_TASK INSTRUCTIONS_
#1 Reproduce the stretch of the essay on the duty to fight from "The Modern Transformation" through "revolution and prisons.", word for word.
#2 For each statement about the essay on the duty to fight, answer yes or no and quote the words that decide it: (a) ʿAzzām earned his doctorate in Islamic jurisprudence at al-Azhar University; (b) ʿAzzām was born in Peshawar; (c) the Islamic legal tradition treats jihād as an individual duty in every case.

_SUPPLIED TEXT_
The Modern Transformation of the Duty to Fight

By Adnan Zulfiqar 

This post is the second in a series of four posts on obligation, jihād, revolution and prisons.

In my prior post, I provided a cursory sketch of juristic thought on collective duties between the third/ninth and eighth/fourteenth centuries. Here, I want to demonstrate the potential of premodern thought on legal obligation by exploring its instrumental deployment in a 20th century discourse on jihād. Specifically, I want to look at the doctrine allowing obligations to transform from shared responsibilities for the collective into mandatory acts for every individual. As noted before, jurists use Qurʾānic verses regarding participation in jihād to inaugurate the kifāya category of obligations. As opposed to being required of every individual Muslim, the jihād-duty is satisfied as long as a sufficient number of people from the community step forward to fight. The duty functioned as a mechanism for raising troops to undertake military campaigns.[1] In the Islamic legal tradition, jihād is universally viewed as a collective duty except in cases of self-defense or imminent attack. For a specific town that comes under siege from hostile forces, jihād temporarily becomes individually obligated on each member of that community until the invaders are expelled.[2] Geographic proximity and temporal immediacy are key factors, which I will return to.

While jihad is often associated with the violence of non-state actors, in Islamic legal texts it technically refers to the body of rules and guidelines on waging war, including conditions for military engagement and regulating military conduct. Most classical legal works both implicitly and explicitly assume that a governing entity, usually a ruler, regulates war.[3] The state exercises authority over three important areas of the duty to fight: who participates, how that participation will occur, and when hostilities will cease.[4] However, in the late 20th century, certain jurists, often associated with militant, non-state actors, transformed how the duty to fight had historically been understood and regulated. As a consequence, these jurists divested the state of its exclusive authority over the legitimate use of violence, in the process disrupting traditional legal authority more broadly and introducing new forms of legal interpretation.[5] Among the most instrumental factors in reconceptualizing the jihād-duty was a 1984 fatwa (advisory legal opinion), in Arabic, by ʿAbdallāh ʿAzzām, that called on all Muslims to join the Afghan jihād against the Soviet Union.[6] ʿAzzām was born in 1941, northwest of Jenin in pre-Mandate Palestine.[7] He trained in Islamic theology at Damascus University before earning a doctorate in Islamic jurisprudence in 1973 from al-Azhar University in Cairo. He taught at various universities until 1984 before eventually settling in Peshawar, a town on the Pakistan/Afghanistan border that was the epicenter of activity for the Afghan jihād.[8]

ʿAzzām’s 1984 fatwa was entitled al-Difāʿ ʿan arāḍī al-muslimīn (“In Defense of Muslim Lands”) and its key argument was that jihād against the Soviets was individually obligated on Muslims and no longer a collective duty.[9] Furthermore, the individual obligation was for every Muslim, wherever they resided. This was arguably the first fatwa to issue an explicitly transnational call to arms.[10] Its immediate goal was to activate every Muslim as a potential fighter to help in Afghanistan. From 1984 to 1989, ʿAzzām travelled the globe disseminating this message.[11] His fatwa was translated into a number of languages and eventually incorporated into militant writings worldwide. He also seemed to have a greater objective in transforming the jihād duty: delegitimizing the authority of Muslim states and creating a state of perpetual warfare till the return of historic Muslim dominion.[12] ʿAzzām’s ‘reconstituted’ jihād persists as an individual obligation beyond what was permitted in the classical legal tradition.

_COLLECTED MATERIAL_

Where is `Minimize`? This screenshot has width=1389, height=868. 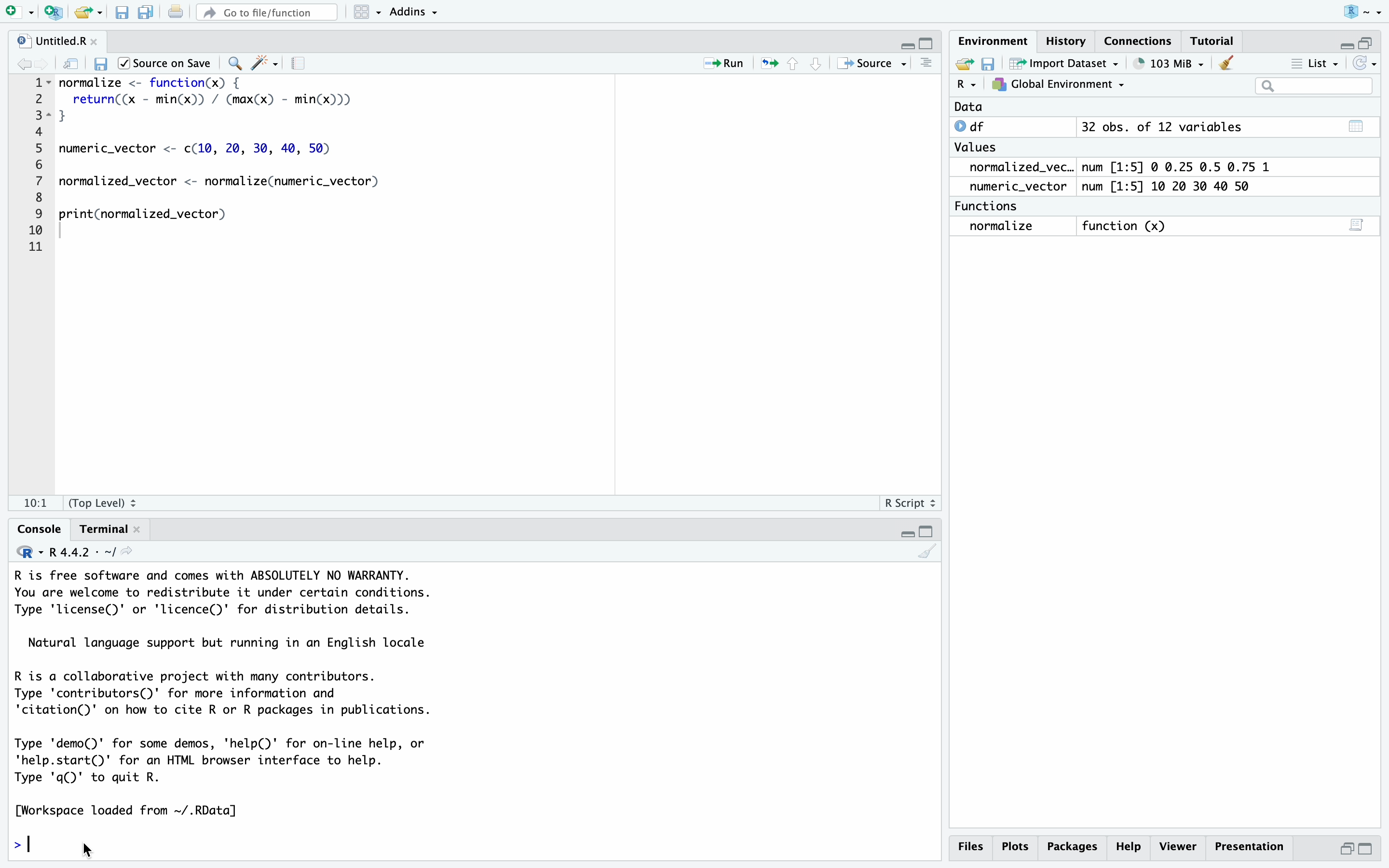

_REPLIES_
#1
The Modern Transformation of the Duty to Fight

By Adnan Zulfiqar 

This post is the second in a series of four posts on obligation, jihād, revolution and prisons.

#2
(a) Yes: "earning a doctorate in Islamic jurisprudence in 1973 from al-Azhar University in Cairo."
(b) No: "ʿAzzām was born in 1941, northwest of Jenin in pre-Mandate Palestine."
(c) No: "jihād is universally viewed as a collective duty except in cases of self-defense or imminent attack."